Houston / TX. (tkc) The issue of health insurance and pensions is very complicated in the United States. It requires a lot of attention from both employees and employers. There is no obligatory social insurance like in Germany. This would simplify many things and make employees more independent. Instead, many companies have to sacrifice a lot of time to knit the «right» offer for their staff. Moreover, trade unions exert influence on private matters, which does not always end well, as the following example shows:
Kroger Houston has announced details of its recent investment in associates, including USD 56 million in wage increases and steps to ensure access to reliable, affordable health care benefits.
«Kroger’s commitment to increase wages and ensure our associates have access to world-class affordable, secure and reliable health care benefits is a core priority for the company,» said Joe Kelley, president of Kroger’s Houston Division.
Kroger presented its «Last, Best and Final Offer» to the union on August 19. Regrettably, UFCW Local 455 has refused to schedule a vote that would allow their members, the Kroger associates, to vote on the offer.
Kroger’s USD 56 million investment in wage increases and secure, affordable health care benefits for associates comes after many months of negotiations between Kroger and UFCW Local 455.
«Our plan removes any uncertainty frontline associates experience with their current health and welfare trust fund plan,» continued Kelley. «We believe this is the right path forward for our associates.»
Further, UFCW Local 455 has not allowed members to vote on a tentative agreement that would improve the security and stability of past and future pension benefits by moving to a new variable annuity pension plan (VAPP) which would include a nearly USD 1 billion investment by Kroger. UFCW Local 455’s failure to allow a vote on the pension proposal holds both parties back from enhancing the security of pension benefits of thousands of Kroger Family of Companies associates who are also UFCW members across the country.
Facts about the Investment in Houston Associates according to Kroger
- Every frontline Houston associate will receive an increase in pay over the next six months
- This additional wage increase follows wage increases earlier this year and USD 8 million in wage increases in October 2019
- Kroger Houston will spend more than USD 75 million annually on health care for hourly associates
- Kroger Houston associates will pay just USD 32 for individual coverage or USD 172 for family coverage each month in a company-administered plan
- By comparison, the national average per month for individual coverage is USD 103 and USD 501 for family coverage – according to the Kaiser Family Foundation Employer Health Benefits Summary of Findings, 2019.

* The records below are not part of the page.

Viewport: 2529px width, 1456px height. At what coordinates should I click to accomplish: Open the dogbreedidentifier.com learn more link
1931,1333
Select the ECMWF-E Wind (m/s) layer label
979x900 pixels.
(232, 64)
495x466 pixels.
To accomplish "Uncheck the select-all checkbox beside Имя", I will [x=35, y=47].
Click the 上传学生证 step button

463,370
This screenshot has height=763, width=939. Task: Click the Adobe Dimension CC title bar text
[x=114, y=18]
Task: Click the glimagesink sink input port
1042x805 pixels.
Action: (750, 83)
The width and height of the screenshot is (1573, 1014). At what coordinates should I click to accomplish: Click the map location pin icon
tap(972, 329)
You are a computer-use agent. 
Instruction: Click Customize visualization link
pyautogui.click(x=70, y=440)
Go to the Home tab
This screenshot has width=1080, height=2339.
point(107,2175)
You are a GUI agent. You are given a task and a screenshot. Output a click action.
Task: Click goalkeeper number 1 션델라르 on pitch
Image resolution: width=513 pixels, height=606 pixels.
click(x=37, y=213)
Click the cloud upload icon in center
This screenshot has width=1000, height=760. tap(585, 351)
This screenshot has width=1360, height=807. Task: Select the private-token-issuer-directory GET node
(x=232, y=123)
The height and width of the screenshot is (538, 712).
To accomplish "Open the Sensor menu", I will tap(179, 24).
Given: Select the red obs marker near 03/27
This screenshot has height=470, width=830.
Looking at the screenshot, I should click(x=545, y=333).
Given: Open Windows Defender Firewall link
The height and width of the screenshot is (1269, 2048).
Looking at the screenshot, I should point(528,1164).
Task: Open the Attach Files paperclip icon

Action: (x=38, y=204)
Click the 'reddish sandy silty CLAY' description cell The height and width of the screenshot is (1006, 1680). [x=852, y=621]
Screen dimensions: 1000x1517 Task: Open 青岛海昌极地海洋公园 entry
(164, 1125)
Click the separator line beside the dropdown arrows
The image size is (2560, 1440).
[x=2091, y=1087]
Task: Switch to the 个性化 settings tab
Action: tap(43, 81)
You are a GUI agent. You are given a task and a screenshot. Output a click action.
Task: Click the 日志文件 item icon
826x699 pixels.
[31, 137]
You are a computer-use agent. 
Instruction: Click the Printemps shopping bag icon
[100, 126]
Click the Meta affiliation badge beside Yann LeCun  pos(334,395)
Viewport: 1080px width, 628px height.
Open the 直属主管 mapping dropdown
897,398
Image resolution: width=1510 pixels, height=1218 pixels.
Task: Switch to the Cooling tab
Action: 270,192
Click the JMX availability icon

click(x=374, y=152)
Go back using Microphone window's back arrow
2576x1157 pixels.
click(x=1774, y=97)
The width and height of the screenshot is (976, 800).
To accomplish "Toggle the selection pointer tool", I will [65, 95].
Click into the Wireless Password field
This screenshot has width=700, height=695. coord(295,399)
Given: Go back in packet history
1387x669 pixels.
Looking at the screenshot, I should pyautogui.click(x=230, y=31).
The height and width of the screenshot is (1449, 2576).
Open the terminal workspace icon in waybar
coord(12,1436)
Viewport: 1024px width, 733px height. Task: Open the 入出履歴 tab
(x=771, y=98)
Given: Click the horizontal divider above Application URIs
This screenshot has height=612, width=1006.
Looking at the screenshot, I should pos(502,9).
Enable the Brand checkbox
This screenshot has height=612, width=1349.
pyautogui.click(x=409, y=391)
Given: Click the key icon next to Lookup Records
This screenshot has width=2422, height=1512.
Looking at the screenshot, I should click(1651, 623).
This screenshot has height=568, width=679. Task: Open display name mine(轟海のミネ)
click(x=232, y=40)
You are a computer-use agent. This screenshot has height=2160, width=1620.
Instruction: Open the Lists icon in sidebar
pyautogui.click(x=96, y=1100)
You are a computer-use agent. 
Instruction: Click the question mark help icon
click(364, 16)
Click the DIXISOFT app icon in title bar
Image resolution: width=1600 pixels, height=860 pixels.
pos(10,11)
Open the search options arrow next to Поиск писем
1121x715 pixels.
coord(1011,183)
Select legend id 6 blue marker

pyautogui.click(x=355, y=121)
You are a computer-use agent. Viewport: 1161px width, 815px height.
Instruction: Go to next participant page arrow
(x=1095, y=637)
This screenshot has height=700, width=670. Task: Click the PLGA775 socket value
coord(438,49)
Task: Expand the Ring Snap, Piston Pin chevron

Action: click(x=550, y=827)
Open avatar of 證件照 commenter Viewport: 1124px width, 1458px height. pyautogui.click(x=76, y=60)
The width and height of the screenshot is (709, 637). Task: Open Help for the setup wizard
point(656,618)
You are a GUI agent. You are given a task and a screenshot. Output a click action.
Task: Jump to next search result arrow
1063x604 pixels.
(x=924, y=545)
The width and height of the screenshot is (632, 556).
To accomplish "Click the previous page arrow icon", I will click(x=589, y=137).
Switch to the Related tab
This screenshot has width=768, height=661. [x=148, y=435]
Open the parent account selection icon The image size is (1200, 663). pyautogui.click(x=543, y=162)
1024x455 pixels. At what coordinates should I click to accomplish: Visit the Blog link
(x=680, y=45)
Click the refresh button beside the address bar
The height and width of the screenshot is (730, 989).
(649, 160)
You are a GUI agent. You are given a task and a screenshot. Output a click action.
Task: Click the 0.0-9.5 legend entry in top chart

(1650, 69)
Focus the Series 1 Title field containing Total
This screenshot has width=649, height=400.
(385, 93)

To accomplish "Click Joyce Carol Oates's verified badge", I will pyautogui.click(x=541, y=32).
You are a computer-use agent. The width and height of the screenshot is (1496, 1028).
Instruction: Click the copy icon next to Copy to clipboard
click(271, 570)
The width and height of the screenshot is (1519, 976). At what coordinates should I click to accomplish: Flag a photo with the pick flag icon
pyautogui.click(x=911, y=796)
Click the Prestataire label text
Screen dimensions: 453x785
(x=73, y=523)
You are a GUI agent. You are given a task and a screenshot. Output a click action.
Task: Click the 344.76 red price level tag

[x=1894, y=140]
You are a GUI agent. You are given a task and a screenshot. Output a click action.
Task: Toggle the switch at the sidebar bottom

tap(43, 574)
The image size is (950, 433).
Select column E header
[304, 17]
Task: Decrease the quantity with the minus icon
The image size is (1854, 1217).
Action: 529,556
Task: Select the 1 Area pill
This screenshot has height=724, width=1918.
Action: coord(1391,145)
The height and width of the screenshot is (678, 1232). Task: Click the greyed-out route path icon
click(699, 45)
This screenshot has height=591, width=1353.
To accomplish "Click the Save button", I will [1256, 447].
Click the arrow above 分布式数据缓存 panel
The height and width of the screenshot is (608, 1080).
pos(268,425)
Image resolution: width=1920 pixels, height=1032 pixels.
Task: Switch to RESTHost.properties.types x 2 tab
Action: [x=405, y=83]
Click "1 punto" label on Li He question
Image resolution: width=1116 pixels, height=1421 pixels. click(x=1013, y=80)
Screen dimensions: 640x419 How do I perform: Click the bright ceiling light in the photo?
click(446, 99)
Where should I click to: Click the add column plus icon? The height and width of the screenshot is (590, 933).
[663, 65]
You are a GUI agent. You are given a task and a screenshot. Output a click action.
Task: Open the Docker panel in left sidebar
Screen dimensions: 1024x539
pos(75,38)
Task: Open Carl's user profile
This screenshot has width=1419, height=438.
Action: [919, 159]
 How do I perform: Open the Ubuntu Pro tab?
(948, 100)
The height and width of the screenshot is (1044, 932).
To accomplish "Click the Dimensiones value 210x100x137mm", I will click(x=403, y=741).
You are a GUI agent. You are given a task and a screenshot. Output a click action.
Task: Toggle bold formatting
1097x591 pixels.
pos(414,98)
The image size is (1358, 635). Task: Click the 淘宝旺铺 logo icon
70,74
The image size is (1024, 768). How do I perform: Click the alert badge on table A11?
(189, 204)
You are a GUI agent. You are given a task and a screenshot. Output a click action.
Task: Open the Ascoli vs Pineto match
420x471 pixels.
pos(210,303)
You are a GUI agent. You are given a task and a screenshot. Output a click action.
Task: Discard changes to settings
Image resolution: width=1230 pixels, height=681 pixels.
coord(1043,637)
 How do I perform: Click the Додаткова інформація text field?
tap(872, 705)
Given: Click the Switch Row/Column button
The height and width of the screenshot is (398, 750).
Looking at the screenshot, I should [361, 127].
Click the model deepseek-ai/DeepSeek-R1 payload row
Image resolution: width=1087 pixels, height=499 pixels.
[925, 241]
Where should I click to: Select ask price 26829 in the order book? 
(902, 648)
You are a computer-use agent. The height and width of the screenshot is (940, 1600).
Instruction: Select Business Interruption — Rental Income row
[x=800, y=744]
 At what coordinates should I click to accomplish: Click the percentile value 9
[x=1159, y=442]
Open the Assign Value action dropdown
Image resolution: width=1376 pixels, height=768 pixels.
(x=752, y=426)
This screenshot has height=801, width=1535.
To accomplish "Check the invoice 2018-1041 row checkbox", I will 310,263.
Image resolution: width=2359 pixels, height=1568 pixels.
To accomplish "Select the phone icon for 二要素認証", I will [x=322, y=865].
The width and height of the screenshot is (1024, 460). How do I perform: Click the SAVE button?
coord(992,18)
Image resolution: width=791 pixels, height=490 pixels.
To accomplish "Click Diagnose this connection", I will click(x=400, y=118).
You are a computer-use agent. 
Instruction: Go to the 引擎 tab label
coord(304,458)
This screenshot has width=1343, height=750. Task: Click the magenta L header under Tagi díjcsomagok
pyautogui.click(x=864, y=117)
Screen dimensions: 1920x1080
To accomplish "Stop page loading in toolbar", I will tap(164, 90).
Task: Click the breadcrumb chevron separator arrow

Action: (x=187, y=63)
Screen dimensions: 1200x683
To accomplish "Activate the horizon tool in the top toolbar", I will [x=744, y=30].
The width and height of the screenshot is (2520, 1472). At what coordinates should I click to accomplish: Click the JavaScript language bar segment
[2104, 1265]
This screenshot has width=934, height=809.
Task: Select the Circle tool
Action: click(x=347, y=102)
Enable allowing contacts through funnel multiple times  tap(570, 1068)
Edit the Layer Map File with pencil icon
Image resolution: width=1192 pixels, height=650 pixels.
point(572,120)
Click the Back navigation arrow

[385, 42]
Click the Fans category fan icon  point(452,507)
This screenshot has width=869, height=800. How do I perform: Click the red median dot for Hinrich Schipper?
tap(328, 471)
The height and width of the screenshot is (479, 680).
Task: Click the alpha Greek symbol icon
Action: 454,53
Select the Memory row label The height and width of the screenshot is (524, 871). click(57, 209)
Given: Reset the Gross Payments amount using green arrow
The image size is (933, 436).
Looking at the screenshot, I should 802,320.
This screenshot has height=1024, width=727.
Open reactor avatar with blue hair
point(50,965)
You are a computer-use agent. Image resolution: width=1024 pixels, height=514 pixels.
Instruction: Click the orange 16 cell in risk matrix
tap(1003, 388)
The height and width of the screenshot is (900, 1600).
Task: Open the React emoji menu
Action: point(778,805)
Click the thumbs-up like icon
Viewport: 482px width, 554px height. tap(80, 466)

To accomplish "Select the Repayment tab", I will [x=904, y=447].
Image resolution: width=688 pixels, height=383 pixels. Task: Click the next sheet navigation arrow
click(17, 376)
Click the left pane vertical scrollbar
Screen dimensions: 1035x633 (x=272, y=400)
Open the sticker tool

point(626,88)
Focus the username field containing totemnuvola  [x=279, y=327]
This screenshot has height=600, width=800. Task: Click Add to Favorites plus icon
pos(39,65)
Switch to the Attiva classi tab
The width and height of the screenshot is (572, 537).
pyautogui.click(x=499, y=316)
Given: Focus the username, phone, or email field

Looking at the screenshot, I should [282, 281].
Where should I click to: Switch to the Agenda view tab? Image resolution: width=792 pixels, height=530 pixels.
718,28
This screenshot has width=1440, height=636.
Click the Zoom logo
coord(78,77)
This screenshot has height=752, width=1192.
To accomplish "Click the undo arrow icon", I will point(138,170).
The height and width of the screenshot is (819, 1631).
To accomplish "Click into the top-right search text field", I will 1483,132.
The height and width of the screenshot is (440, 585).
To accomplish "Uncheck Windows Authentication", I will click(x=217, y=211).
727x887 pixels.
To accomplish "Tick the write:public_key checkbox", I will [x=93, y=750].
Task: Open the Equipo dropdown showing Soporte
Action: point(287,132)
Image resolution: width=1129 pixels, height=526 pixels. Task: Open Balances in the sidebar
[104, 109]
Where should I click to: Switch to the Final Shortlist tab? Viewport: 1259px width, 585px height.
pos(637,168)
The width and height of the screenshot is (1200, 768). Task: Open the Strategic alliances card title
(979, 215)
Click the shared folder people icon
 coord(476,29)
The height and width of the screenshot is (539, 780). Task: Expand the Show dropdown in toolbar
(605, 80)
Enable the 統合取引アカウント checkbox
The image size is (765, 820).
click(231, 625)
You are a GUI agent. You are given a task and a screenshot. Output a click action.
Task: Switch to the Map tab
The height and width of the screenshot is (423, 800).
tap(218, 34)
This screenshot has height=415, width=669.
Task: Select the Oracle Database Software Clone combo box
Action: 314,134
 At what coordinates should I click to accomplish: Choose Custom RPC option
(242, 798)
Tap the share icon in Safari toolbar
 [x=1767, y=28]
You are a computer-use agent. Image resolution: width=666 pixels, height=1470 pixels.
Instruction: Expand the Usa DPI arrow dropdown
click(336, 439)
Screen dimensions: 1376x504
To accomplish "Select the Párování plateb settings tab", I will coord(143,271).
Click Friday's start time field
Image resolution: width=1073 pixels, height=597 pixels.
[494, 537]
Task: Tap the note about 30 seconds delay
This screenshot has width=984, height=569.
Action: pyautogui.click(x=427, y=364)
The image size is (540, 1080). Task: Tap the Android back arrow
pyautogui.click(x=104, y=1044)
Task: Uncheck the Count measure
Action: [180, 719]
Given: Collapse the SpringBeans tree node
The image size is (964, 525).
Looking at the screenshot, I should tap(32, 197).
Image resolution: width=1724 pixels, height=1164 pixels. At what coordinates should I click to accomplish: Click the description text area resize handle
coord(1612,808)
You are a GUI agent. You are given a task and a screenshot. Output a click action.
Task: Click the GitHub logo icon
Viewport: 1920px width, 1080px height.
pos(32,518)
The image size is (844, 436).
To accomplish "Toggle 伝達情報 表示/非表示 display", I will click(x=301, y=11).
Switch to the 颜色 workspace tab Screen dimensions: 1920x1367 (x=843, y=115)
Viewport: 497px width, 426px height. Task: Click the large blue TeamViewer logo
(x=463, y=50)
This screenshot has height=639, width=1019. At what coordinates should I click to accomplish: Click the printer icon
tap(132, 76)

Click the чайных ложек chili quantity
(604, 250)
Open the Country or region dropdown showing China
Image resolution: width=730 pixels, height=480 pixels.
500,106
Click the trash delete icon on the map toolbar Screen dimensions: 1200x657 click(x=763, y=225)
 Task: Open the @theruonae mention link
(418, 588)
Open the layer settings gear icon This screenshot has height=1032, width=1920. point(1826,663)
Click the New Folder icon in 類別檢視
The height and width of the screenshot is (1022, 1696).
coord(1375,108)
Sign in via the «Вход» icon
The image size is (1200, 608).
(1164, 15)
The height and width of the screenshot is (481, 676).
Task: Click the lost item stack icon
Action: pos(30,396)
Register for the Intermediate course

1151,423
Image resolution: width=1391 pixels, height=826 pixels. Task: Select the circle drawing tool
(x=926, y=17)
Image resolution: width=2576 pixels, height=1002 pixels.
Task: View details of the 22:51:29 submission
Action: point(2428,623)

- Kroger has offered to invest nearly USD 1 billion to improve the stability and security of past and future pension benefits for 33,000 associates across 14 divisions – including Houston meat clerks. Establishing a new variable annuity pension plan (VAPP) is the most effective way to do this.
Associates’ health care coverage is transitioning to a company-sponsored plan from their current South-Central Health and Welfare Fund. Kroger believes the South-Central Fund is unstable because it significantly reduced benefits in 2019 for Kroger associates. This move to a company-administered plan is a critical step in ensuring stable, affordable and secure benefits for Kroger Houston associates now and in the future.